I have a class A
that needs to the tested. The following is the definition of A
:
public class A { public void methodOne(int argument) { //some operations methodTwo(int argument); //some operations } private void methodTwo(int argument) { DateTime dateTime = new DateTime(); //use dateTime to perform some operations } }
And based on the dateTime
value some data is to be manipulated, retrieved from the database. For this database, the values are persisted via a JSON file.
This complicates things. What I need is to set the dateTime
to some specific date while it is being tested. Is there a way I can mock a local variable's value using mockito?
No. You need a way to inject the mock. A local variable cannot be injected.
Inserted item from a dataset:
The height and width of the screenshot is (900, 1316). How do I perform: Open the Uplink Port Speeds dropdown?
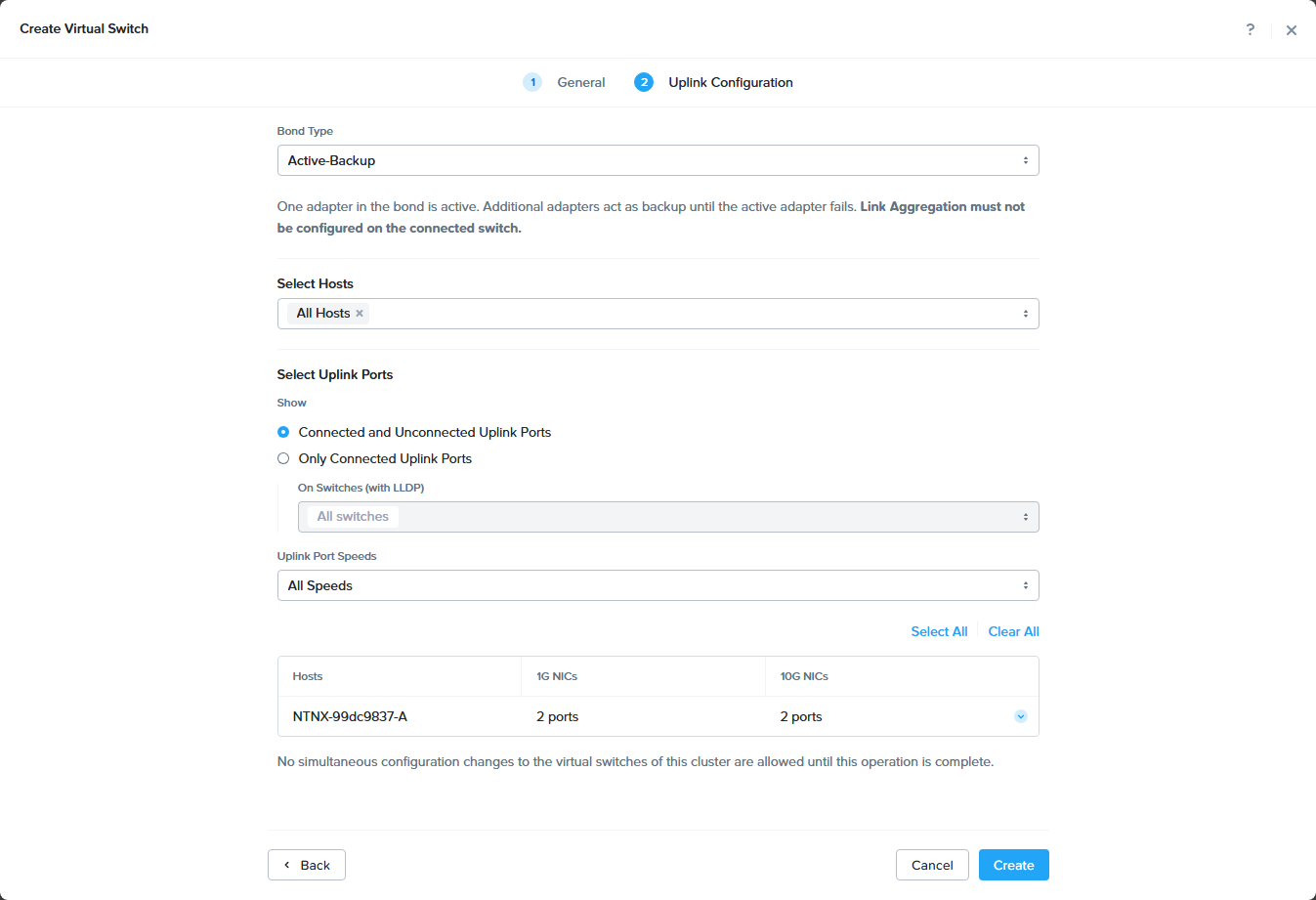coord(658,585)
Mocking is done when you invoke methods of a class that has external communication like database calls or rest calls. Through mocking you can explicitly define the return value of methods without actually executing the steps of the method.
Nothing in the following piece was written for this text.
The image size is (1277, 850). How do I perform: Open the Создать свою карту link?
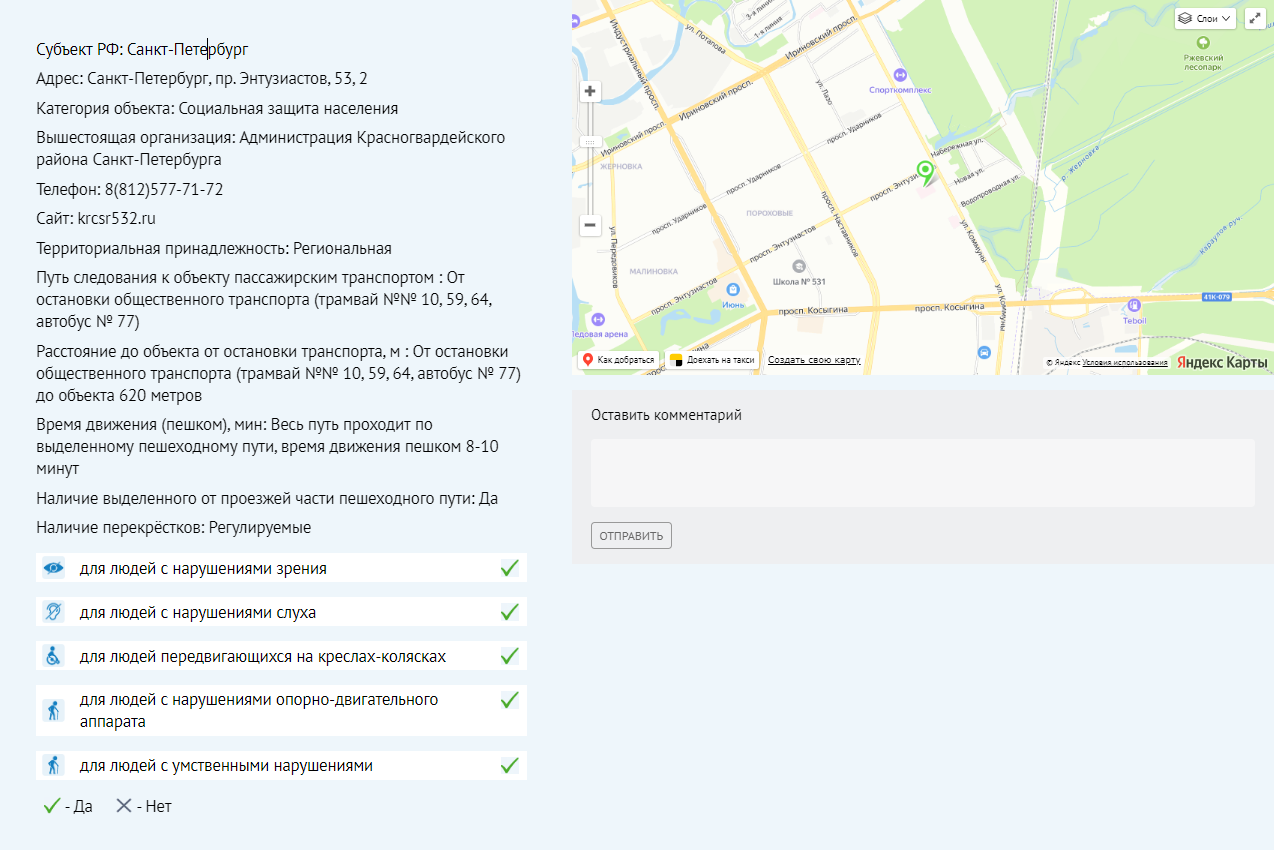(x=814, y=360)
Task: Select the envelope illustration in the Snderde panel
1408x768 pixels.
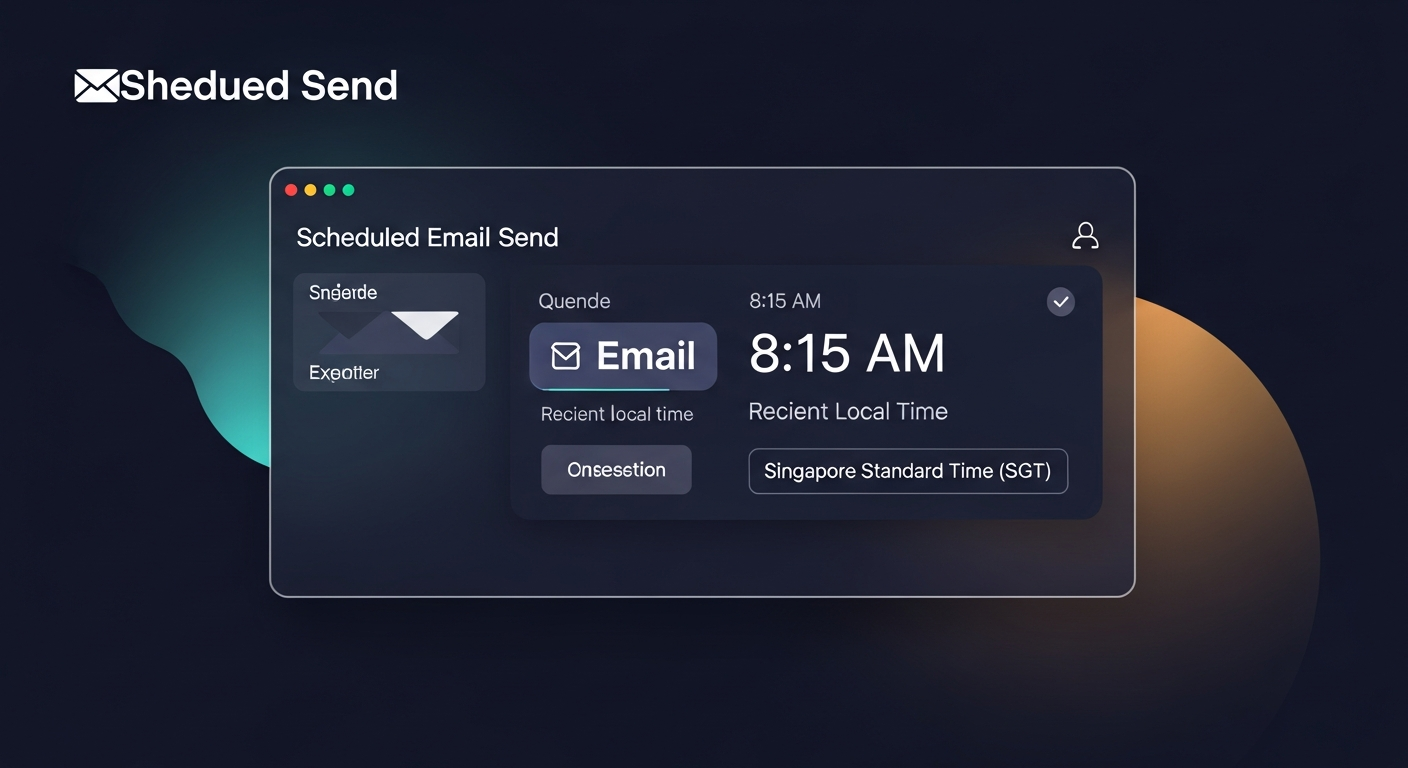Action: point(389,331)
With Mockito, you create a mock, tell Mockito what to do when specific methods are called on it, and then use the mock instance in your test instead of the real thing. After the test, you can query the mock to see what specific methods were called or check the side effects in the form of changed state.
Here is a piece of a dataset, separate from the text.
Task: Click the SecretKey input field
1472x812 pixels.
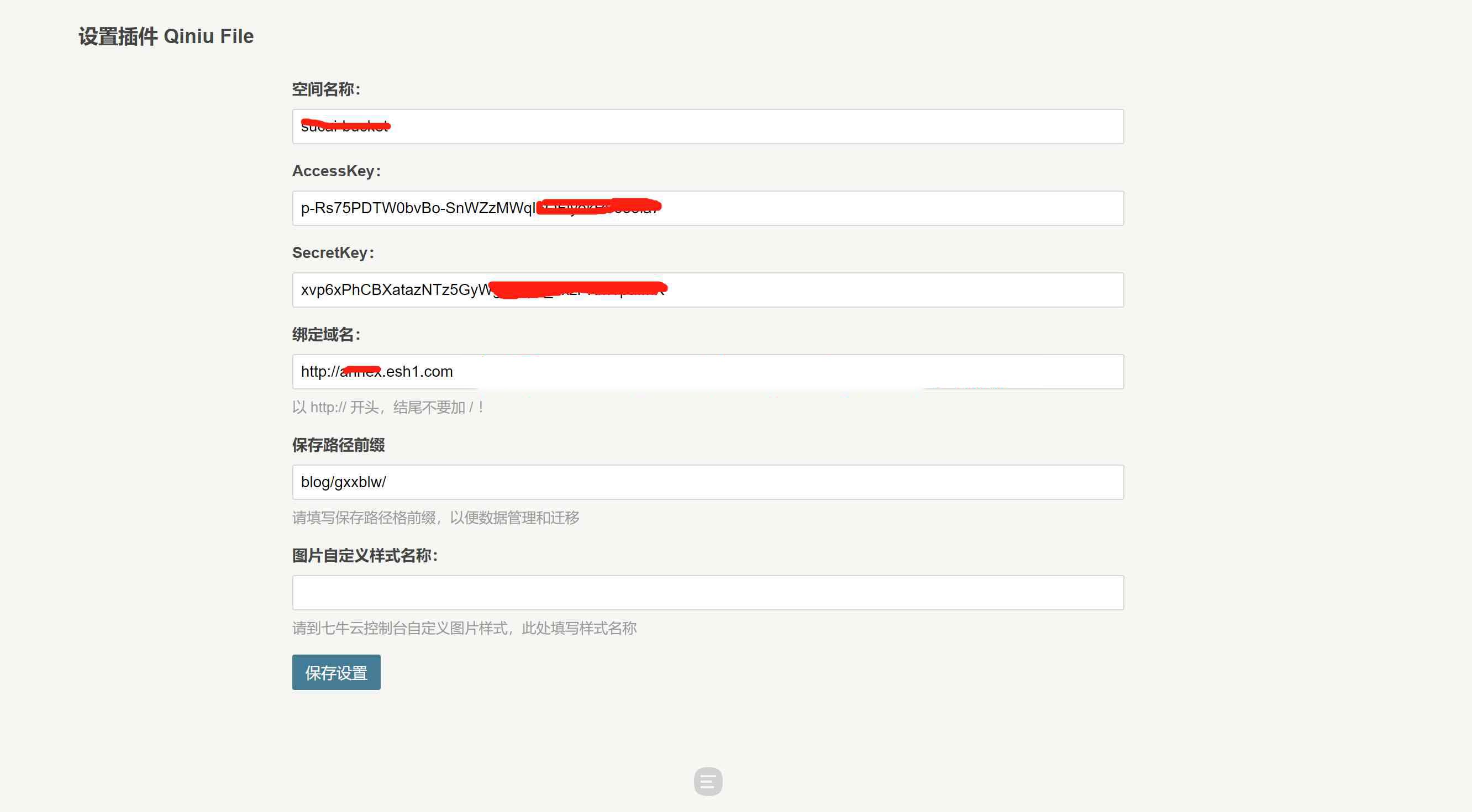Action: (708, 290)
For Mockito, there is no direct support to mock private and static methods. In order to test private methods, you will need to refactor the code to change the access to protected (or package) and you will have to avoid static/final methods.
You cannot mock a local variable. What you could do, however, is extract its creation to a protected
method and spy
it:
public class A { public void methodOne(int argument) { //some operations methodTwo(int argument); //some operations } private void methodTwo(int argument) { DateTime dateTime = createDateTime(); //use dateTime to perform some operations } protected DateTime createDateTime() { return new DateTime(); } } public class ATest { @Test public void testMethodOne() { DateTime dt = new DateTime (/* some known parameters... */); A a = Mockito.spy(new A()); doReturn(dt).when(a).createDateTime(); int arg = 0; // Or some meaningful value... a.methodOne(arg); // assert the result }
The best way to deal with such a problem is to use an injected Clock
service, used to get new instances of DateTime. That way, your test can inject a mock Clock, which returns a specific DateTime instead of the current time.
Note that the new Java 8 time API defines such a Clock class, specifically for that purpose.